Very tasty too, can see why they’re a delicacy – both from the work involved and the taste.
Off we continued on the very quiet road, the peak now starting to cloud over.
But there were plenty of big butterflies and irises to catch the eye. Expensive scallops cooked in the shell satisfied the taste buds too.
Not a better day to climb the mountain.
Rachel’s photo as we headed up the east coast, pretty sure we’d make the ferry in time.
Nice cycle trail through forest as we approached port, over those bridges spied each of the previous two days.
Ferry docking, Rebun on the horizon.
With plenty of time to spare, Orlaith and Rachel went and climbed this – my legs were not interested after Mt Rishiri descent.
Never found out if the takeout was that good.
Those bridges again; still not completely sure how such bridges became part of a cycle trail. Some narrow gauge railway (but why would there be one here?) vibes in part, but I can’t find anything about the history of them.

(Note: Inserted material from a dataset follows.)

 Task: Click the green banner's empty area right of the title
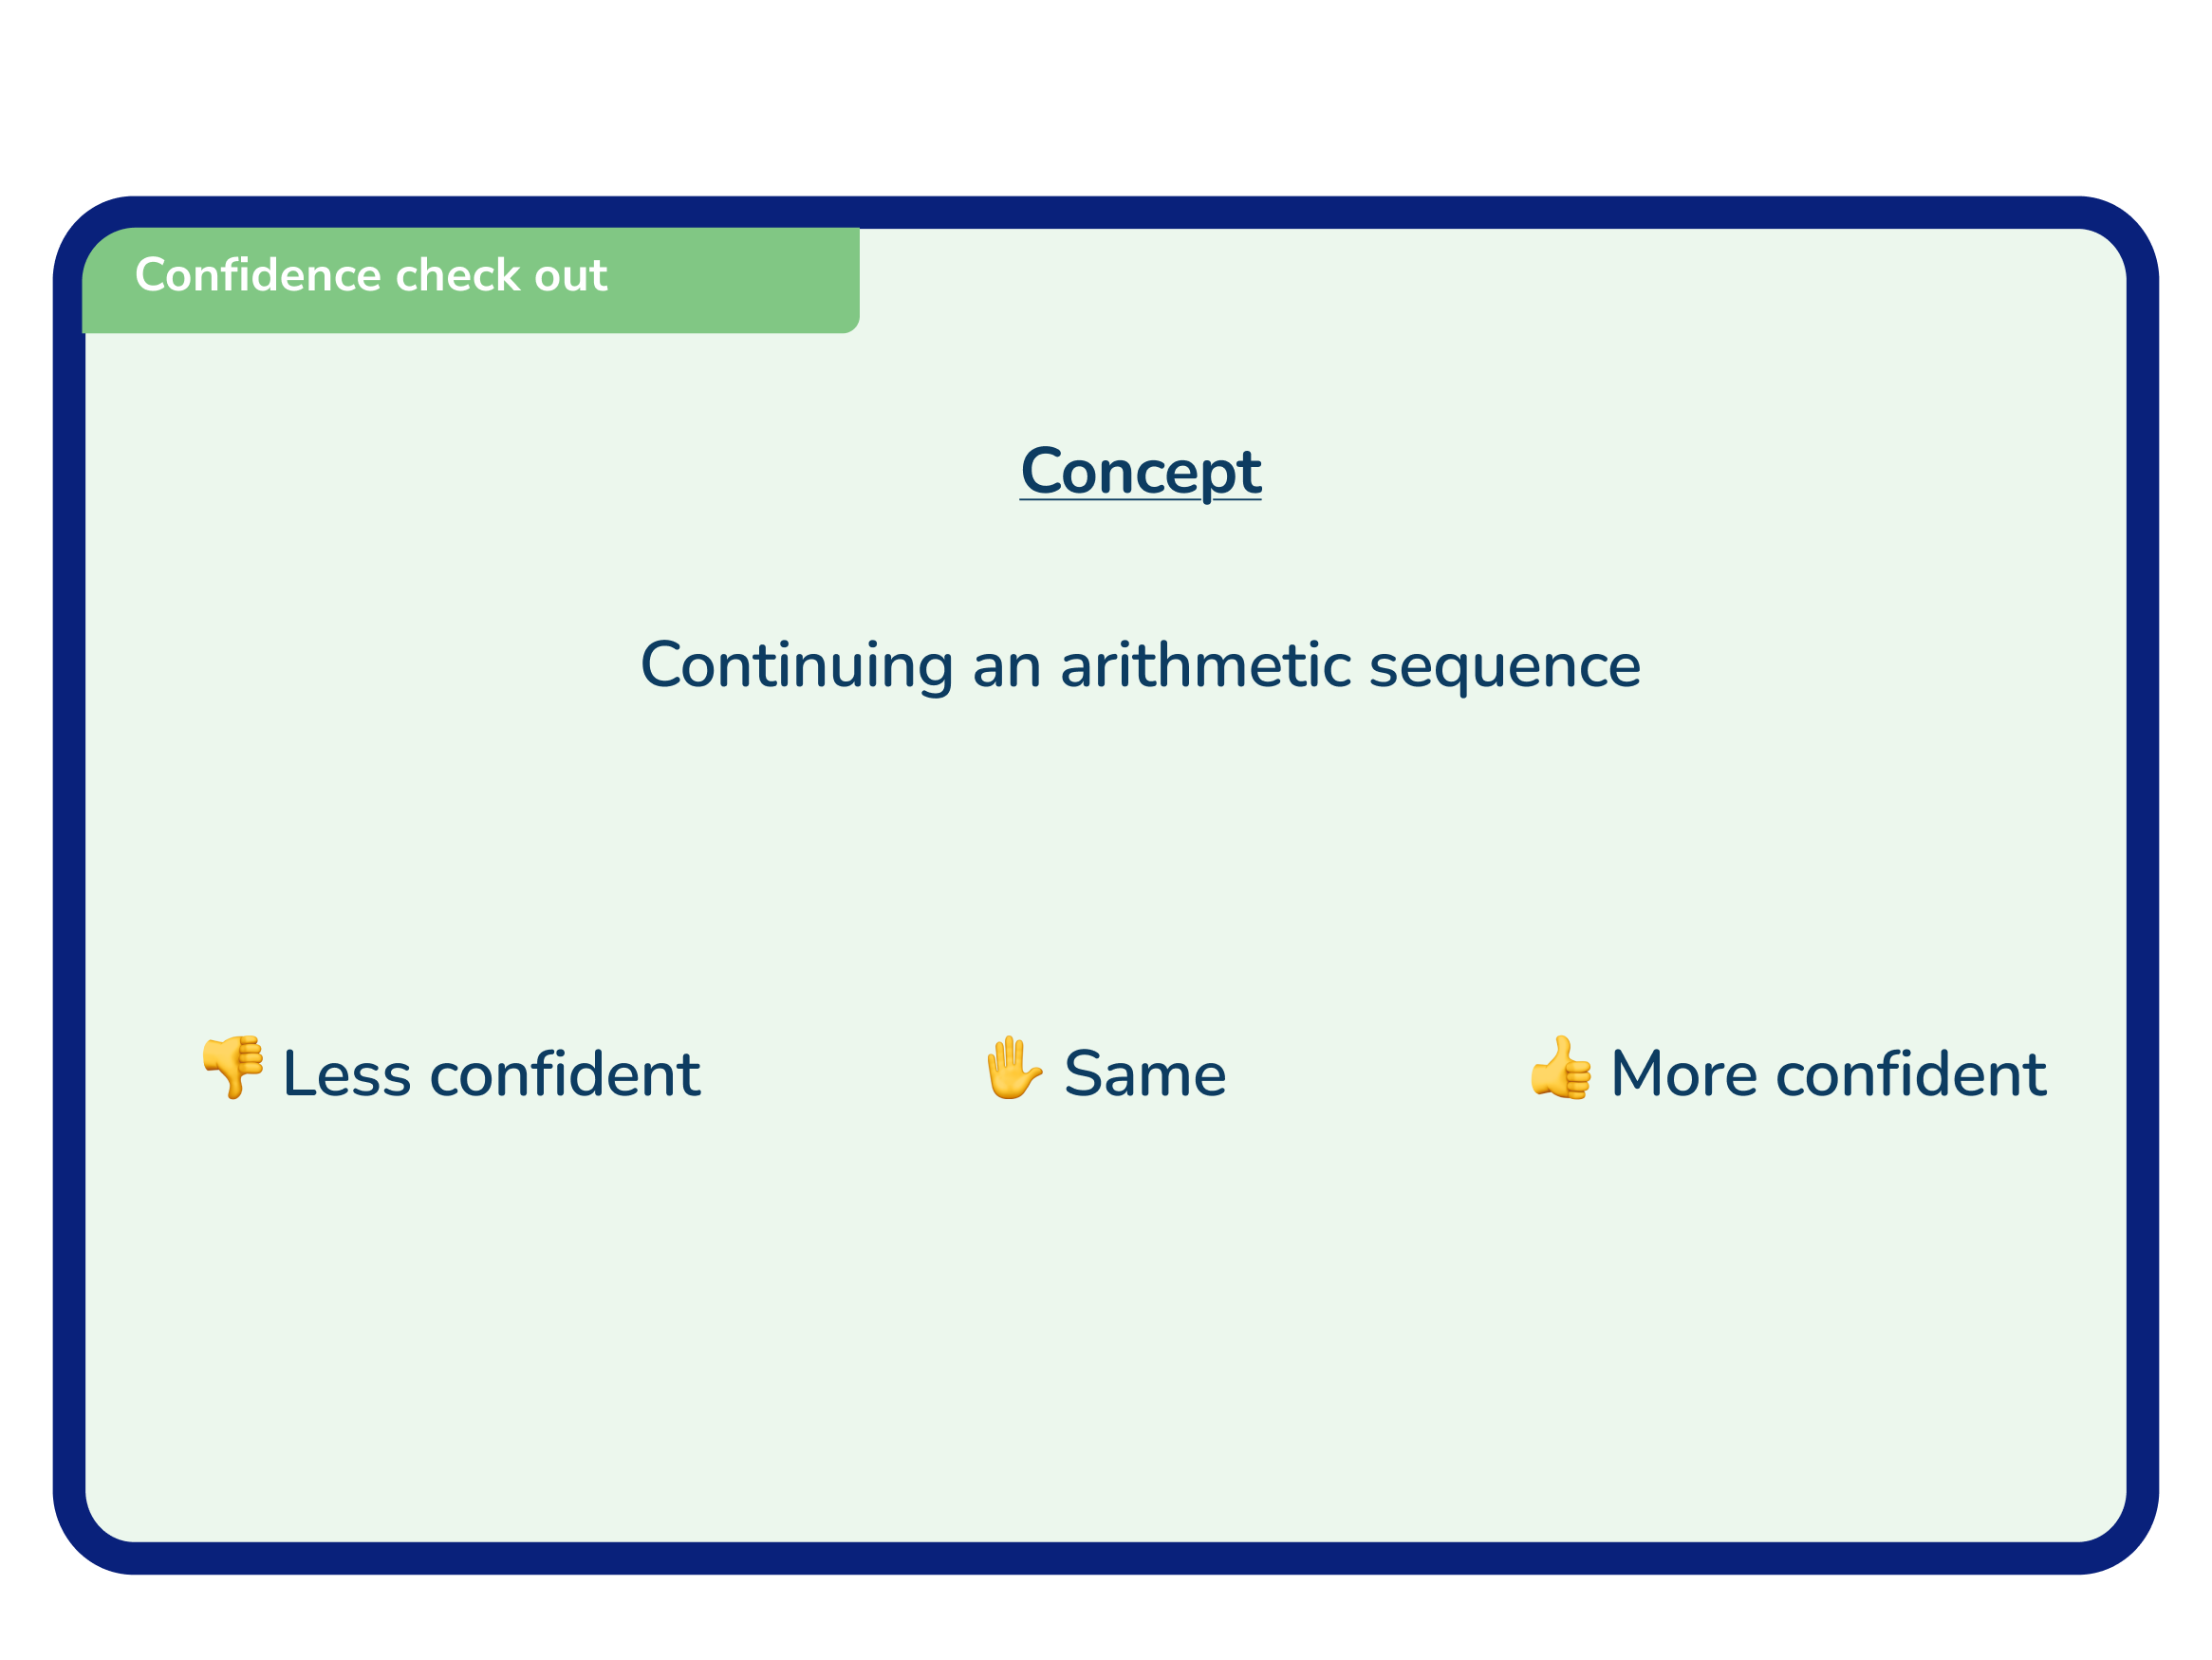tap(730, 279)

Goodbye Rishiri – a fun island stay, pity we didn’t quite get the views for the price my legs paid on the hike descent!
Was not a busy sailing.
Yet another island it turned out!
And some impressive cliffs.
Old fields fading away, another sign these places used to support far more people than nowadays.

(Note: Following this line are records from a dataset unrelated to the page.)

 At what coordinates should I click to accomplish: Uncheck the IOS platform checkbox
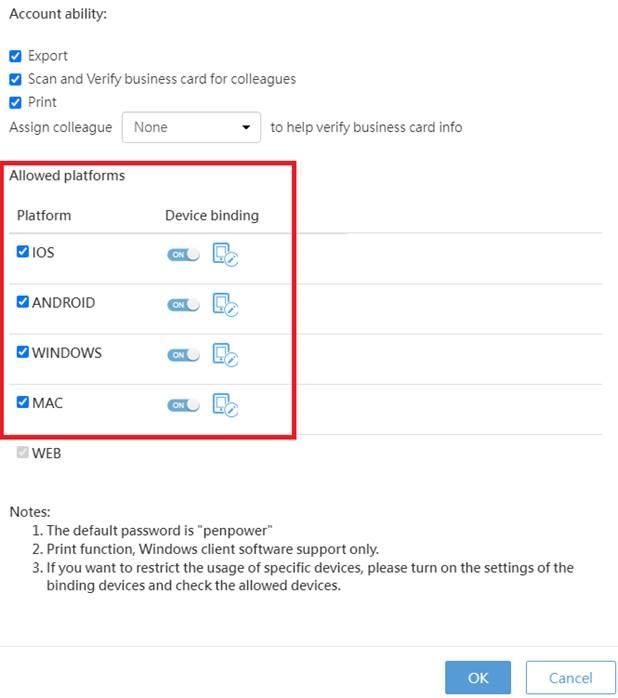click(23, 252)
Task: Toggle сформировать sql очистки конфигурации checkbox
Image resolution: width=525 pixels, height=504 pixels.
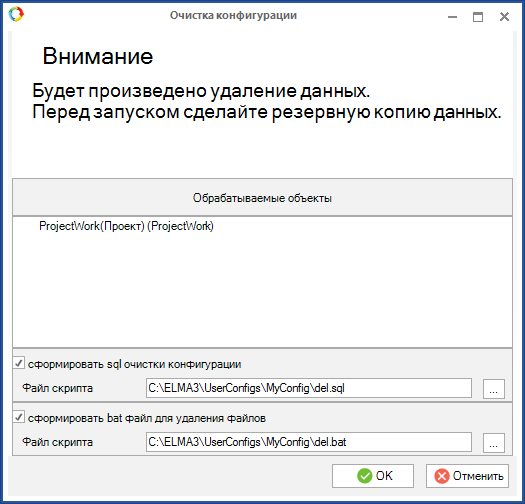Action: [19, 363]
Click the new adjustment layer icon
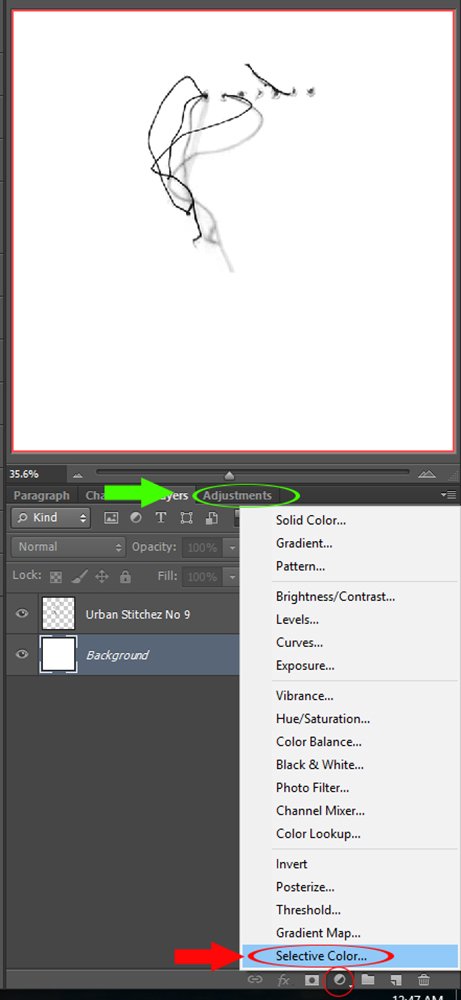The image size is (461, 1000). click(x=340, y=979)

Not a lot to see in the cloud (there’s a mountain in there somewhere, we found later that bridge is part of a bike trail), but the rain eased through the afternoon.
Ferry was not packed.
Is it more joyful with the liquor?
Still, no mountain.
Fortunately for her, she wasn’t standing any closer.
That’s a well-fed bird, seems to prey on children.

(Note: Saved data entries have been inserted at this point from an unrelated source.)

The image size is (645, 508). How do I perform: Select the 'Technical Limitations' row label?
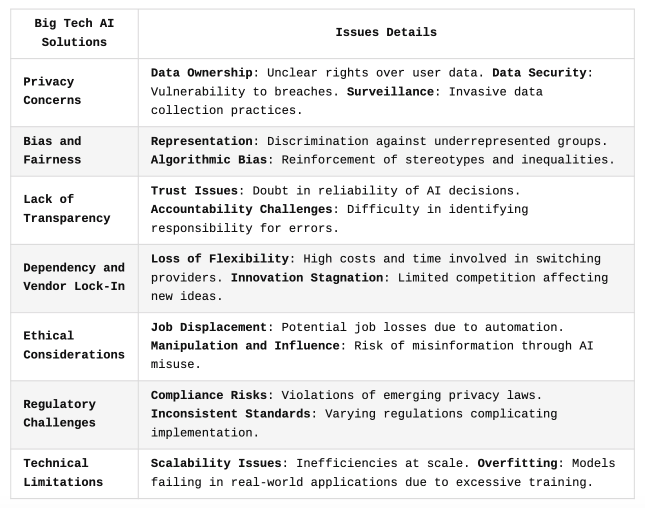[63, 472]
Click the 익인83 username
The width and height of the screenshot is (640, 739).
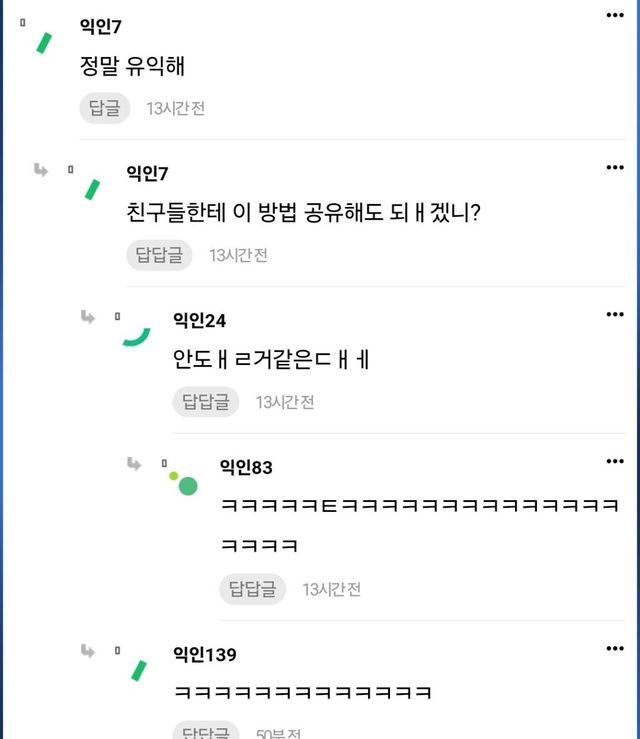246,467
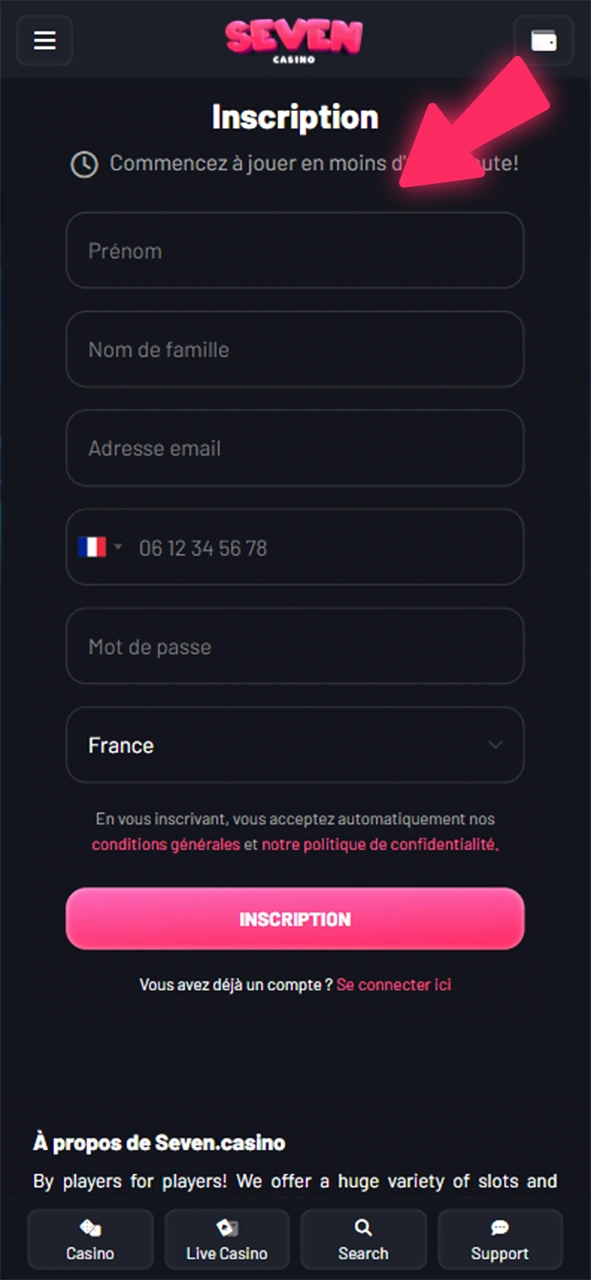Open the wallet icon at top right
The width and height of the screenshot is (591, 1280).
click(x=543, y=40)
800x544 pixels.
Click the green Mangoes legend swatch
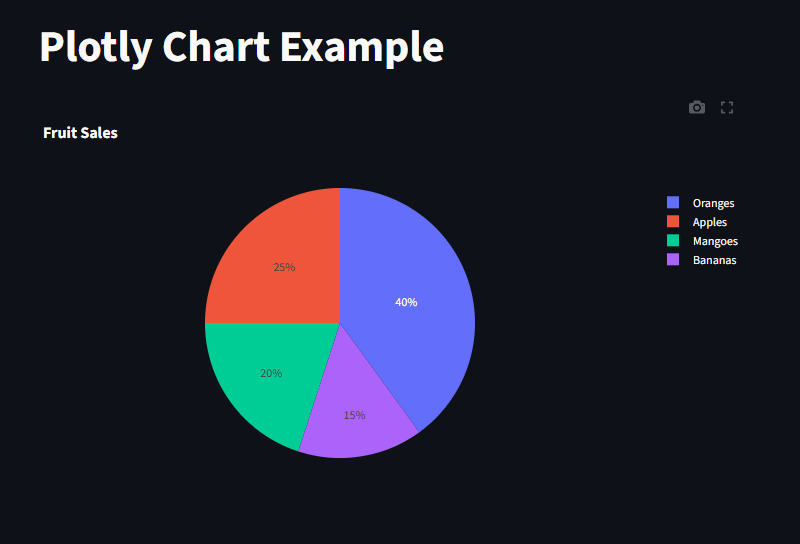[x=673, y=240]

Magpies and cyclist conflict seems to be universal.
Tried not to take this personally.
Occasionally we got close to some really nice forest, but the trail stayed out.
Waiting for the rain to go while inside the shelter.

The lanterns helped to brighten what had been a fairly bleak, but eventually brightening, day.
The mountain still capped, various views of the lighthouse would have to do as dusk approached.
Managed to avoid such a fate by taking things easy, and being able to ride a bike.
Reused-buoy art.
Fish drying racks, we think.
Big listening station just behind the cape, and its fishing harbour.
The ferry returning from Rishiri – we’d be on that tomorrow.
Returning to Wakkanai, a steep climb took us up to this observation tower and the museum at its base.
Monument to nine young telephone operators that stayed on to keep communication lines open as Russia retook Sakhalin, staying to the last before taking suicide pills.
Few more days before we’d be back to ride along that coast to the northern most point of Hokkaido.
Wakkanai and another wind farm.
More perfect fruit, some a hundred New Zealand dollars each!
Local seafood market for lunch.
First example I saw of bowsers from the roof; saw them occasionally after that.
Also found a bike mechanic to try and get rid of the annoying click from my bottom bracket – interesting little workshop.
A little planning for the next few days also possible.
Just as well I’m not fond of whisky… Supermarkets would be even more perilous.
Back to the local onsen to hangount, cabinet food tonight, with a little live music.